Stored items:
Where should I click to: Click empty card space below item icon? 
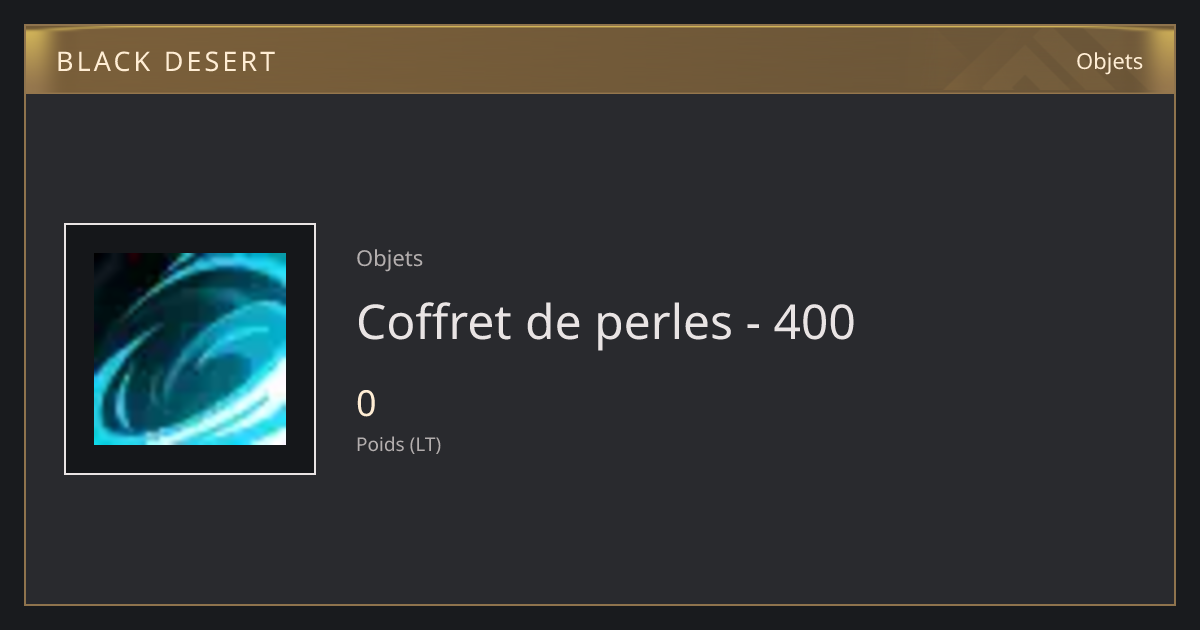pyautogui.click(x=190, y=538)
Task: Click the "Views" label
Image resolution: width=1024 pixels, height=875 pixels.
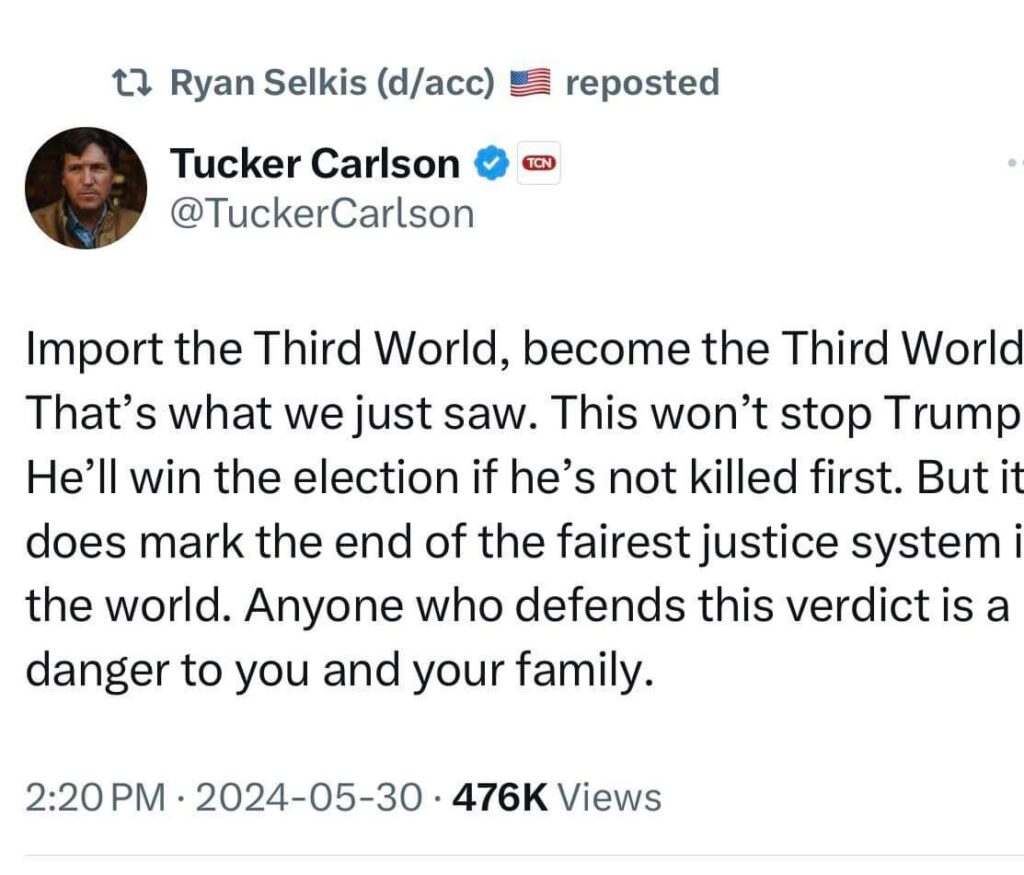Action: (x=608, y=797)
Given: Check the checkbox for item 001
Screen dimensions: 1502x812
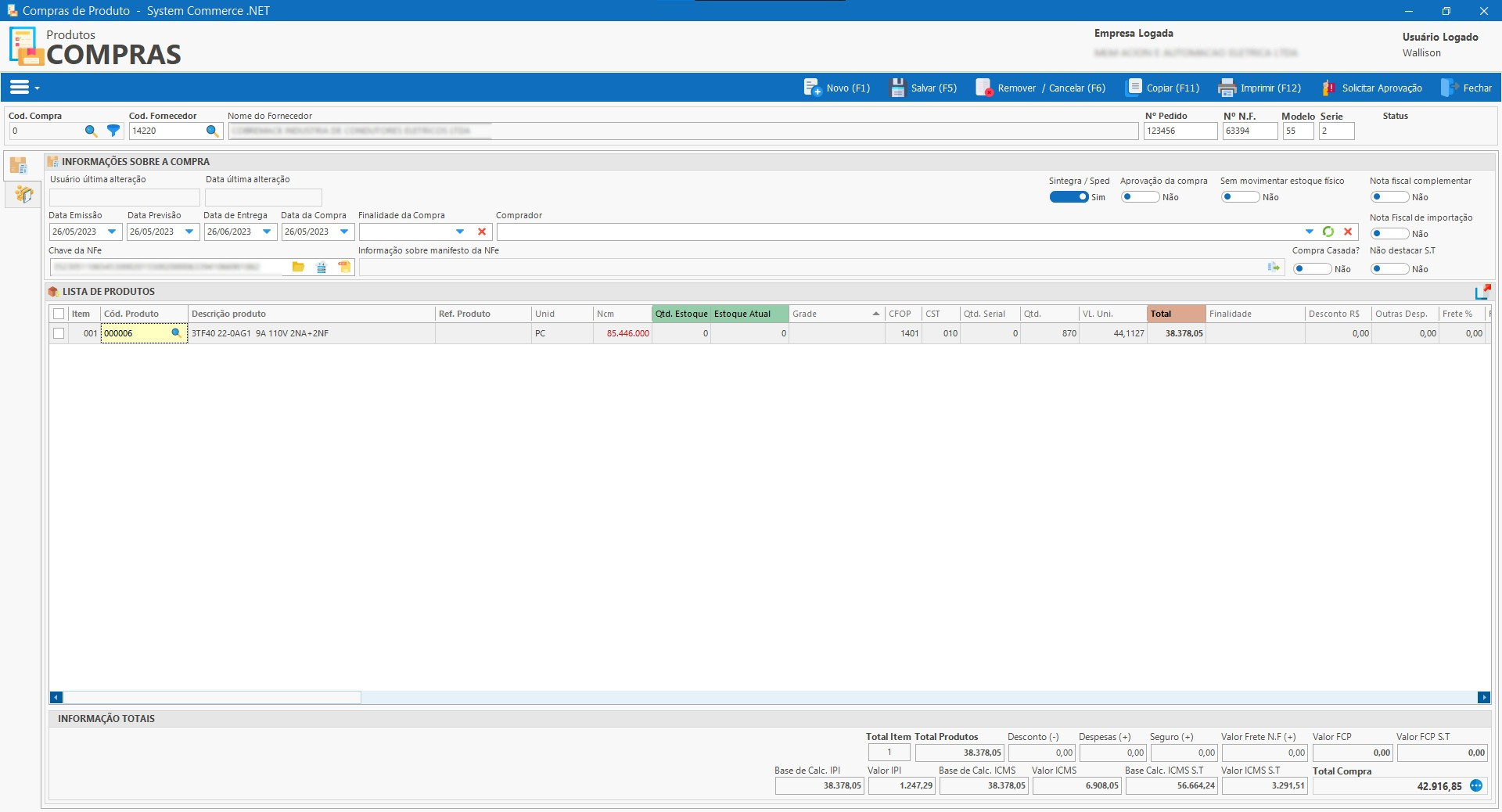Looking at the screenshot, I should [x=59, y=333].
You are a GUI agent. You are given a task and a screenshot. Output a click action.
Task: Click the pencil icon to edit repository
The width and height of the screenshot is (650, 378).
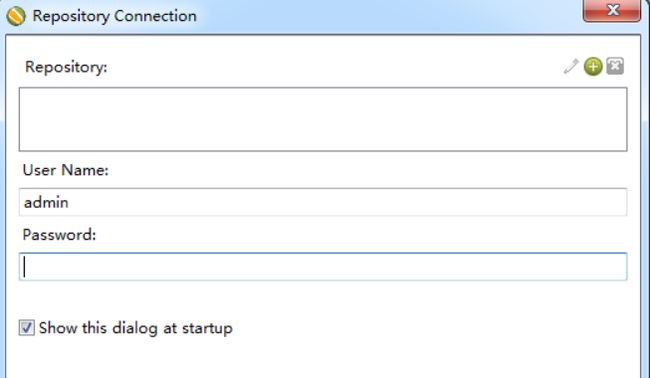click(x=571, y=66)
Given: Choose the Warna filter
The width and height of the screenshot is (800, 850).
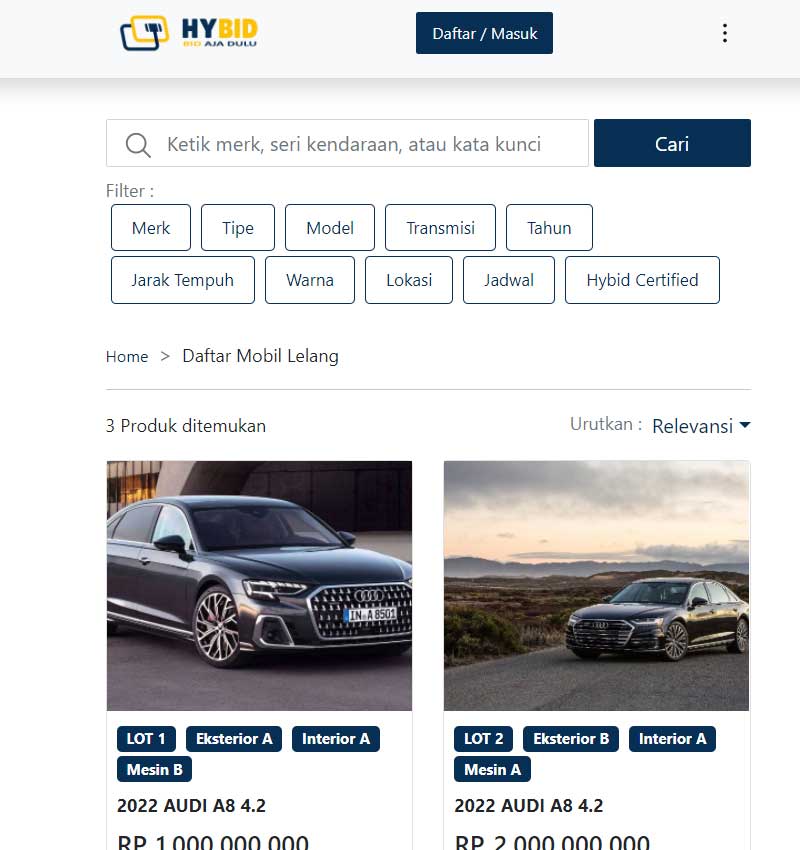Looking at the screenshot, I should (309, 280).
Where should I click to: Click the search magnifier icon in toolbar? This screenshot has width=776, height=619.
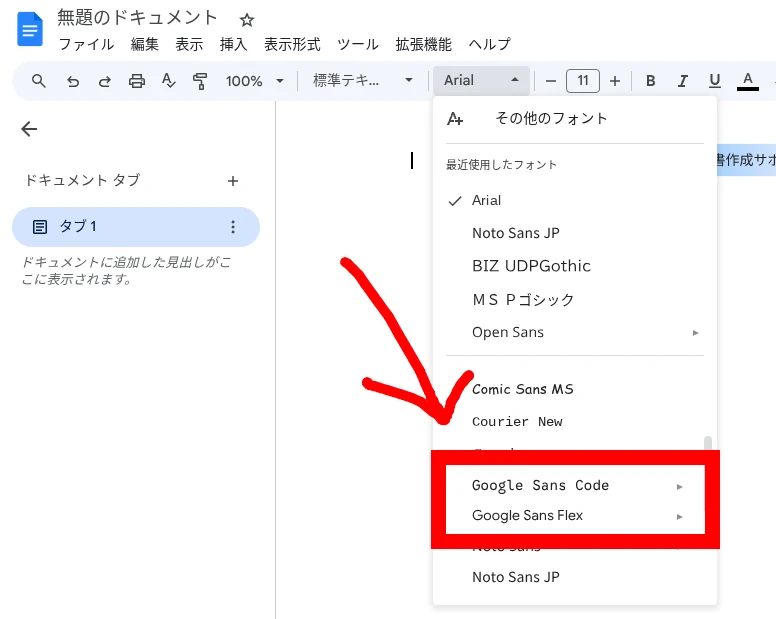[39, 81]
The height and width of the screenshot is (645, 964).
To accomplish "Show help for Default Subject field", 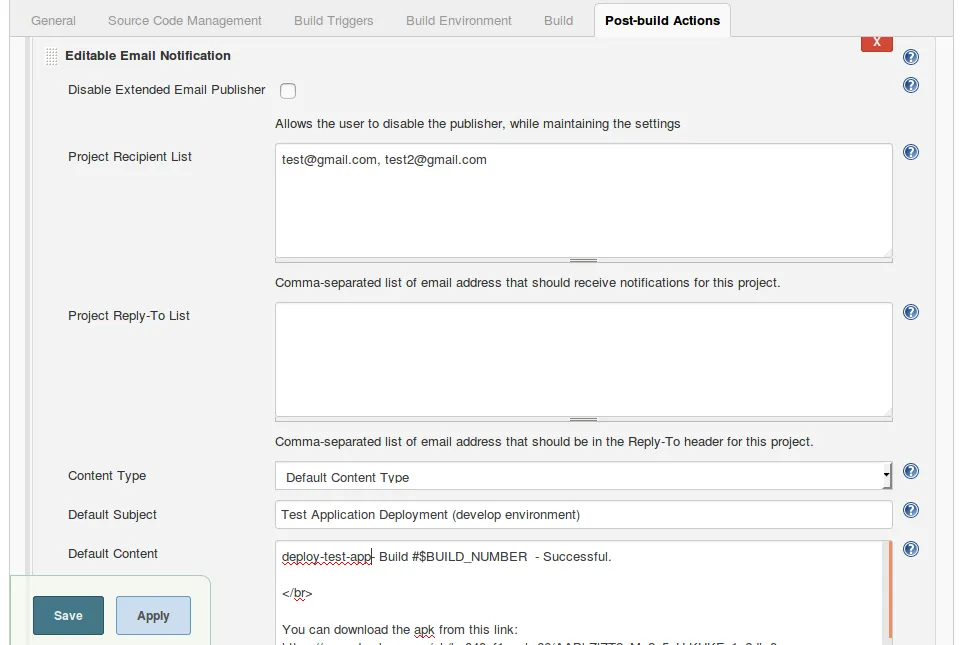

Work to complete: Above are the records; give them all again exactly, apart from the pictures.

The answer:
Where should I click to: Click empty card space below item icon? 
pyautogui.click(x=190, y=538)
Task: Click the "Views" label
Image resolution: width=1024 pixels, height=875 pixels.
Action: (x=608, y=797)
Given: Check the checkbox for item 001
Screen dimensions: 1502x812
Looking at the screenshot, I should [x=59, y=333].
You are a GUI agent. You are given a task and a screenshot. Output a click action.
Task: Click the pencil icon to edit repository
The width and height of the screenshot is (650, 378).
click(x=571, y=66)
Given: Choose the Warna filter
The width and height of the screenshot is (800, 850).
Looking at the screenshot, I should (309, 280).
Where should I click to: Click the search magnifier icon in toolbar? This screenshot has width=776, height=619.
[39, 81]
The height and width of the screenshot is (645, 964).
To accomplish "Show help for Default Subject field", 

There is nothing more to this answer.